Financial Mail - Investors Monthly
Looking good due to oil price and US project
The 2019 financial year will be a defining one for synfuels and chemicals producer Sasol, and already it’s off to a good start.
The company share price had increased 41% in the past six months on the back of the oil price rising from $70 to $80 a barrel since January. This puts a strain on SA’s petrol consumers, but it is a bonus for Sasol — which produces synthetic fuels from coal from its Secunda plant at a breakeven price of $40 a barrel. Though global oil stocks are in deficit, Opec (the Organisation of the Petroleum Exporting Countries) has indicated it has no intention of increasing oil output any time soon. This will keep oil prices high, if not push them higher.
The oil price is not the only thing going for Sasol. The worst appears to be over for its Lake Charles Chemicals Project in the US, which had been hit by cost overruns of $2bn and had damaged investor sentiment.
Now 88% complete, the $11.3bn project is on track to start coming online before Christmas, when it can start paying off.
It’s expected the project will contribute between $250m and $300m in cash flows in the 2019 financial year.
In a note, analysts from JPMorgan said Sasol continues to head in the right direction.
Domestic costs appear under control and the chemicals project is approaching beneficial operation.
“Importantly, after years of heavy investment … capex looks set to fall materially and we believe Sasol is on the cusp of a significant turnaround in free cash flow — the best we can find of any major oil/ chemical stock in our universe,” the note said, labelling this a “cash mountain”.
Next year, the balance sheet will be geared to between 40% and 44%, but from 2020 it will begin deleveraging rapidly. Sasol teams continue to lay the groundwork for potential acquisitions so that when significant free cash flow starts to pour in, it can be well spent. The company has, however, promised not to spend more than 10% of its market valuation on capital expenditure in any given year, and has said it will never again embark on projects as large as Lake Charles without a partner.

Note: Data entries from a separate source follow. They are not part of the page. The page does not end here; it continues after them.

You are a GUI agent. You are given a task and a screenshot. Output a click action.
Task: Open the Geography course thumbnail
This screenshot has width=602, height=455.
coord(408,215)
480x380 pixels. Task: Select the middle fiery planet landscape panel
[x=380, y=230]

Sasol has communicated its clear intention to increase investor returns too. JPMorgan analysts forecast dividends could double in three years.

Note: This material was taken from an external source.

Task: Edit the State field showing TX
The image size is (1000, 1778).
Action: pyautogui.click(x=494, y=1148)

And it’s not in the price, they said. “Sasol’s share price has rallied with the higher oil and weaker rand. However, we still do not believe the stock is discounting spot — in fact, it looks cheaper than it has done for a while, in our view.”
A number of one-off items hurt the company earnings for the year ended June 2018,
The scrapping of the company’s gas-to-liquids plant in the US and divesting from Canadian shale assets, for example, were large impairments. A R2.9bn share-based payment to its Khanyisa empowerment scheme also hit profits.
Interrupted electricity supply had hurt production and sales and the company is in the process of remedying this with the assistance of state-owned power utility Eskom. The strong rand also affected Sasol’s Chlor Vinyl business, which makes plastic piping, and it suffered a R5.2bn impairment. The currency has since weakened — not just because the country has slipped into a recession, but in the medium to long term it is weakening in line with other emerging markets which have fallen out of favour as the US continues to hike interest rates.
One risk to the outlook, which will show itself soon, is a strike by trade federation Solidarity. Its members, mostly white and highly skilled Sasol employees, have embarked on industrial action in protest against being excluded from Sasol’s new employee share scheme, which is intended to boost the company’s black ownership.
The industrial action was orchestrated to coincide with a three-week planned maintenance shutdown at Sasol’s Secunda and Sasolburg plants. According to Solidarity, delays in restarting operations will come at significant financial cost to the company.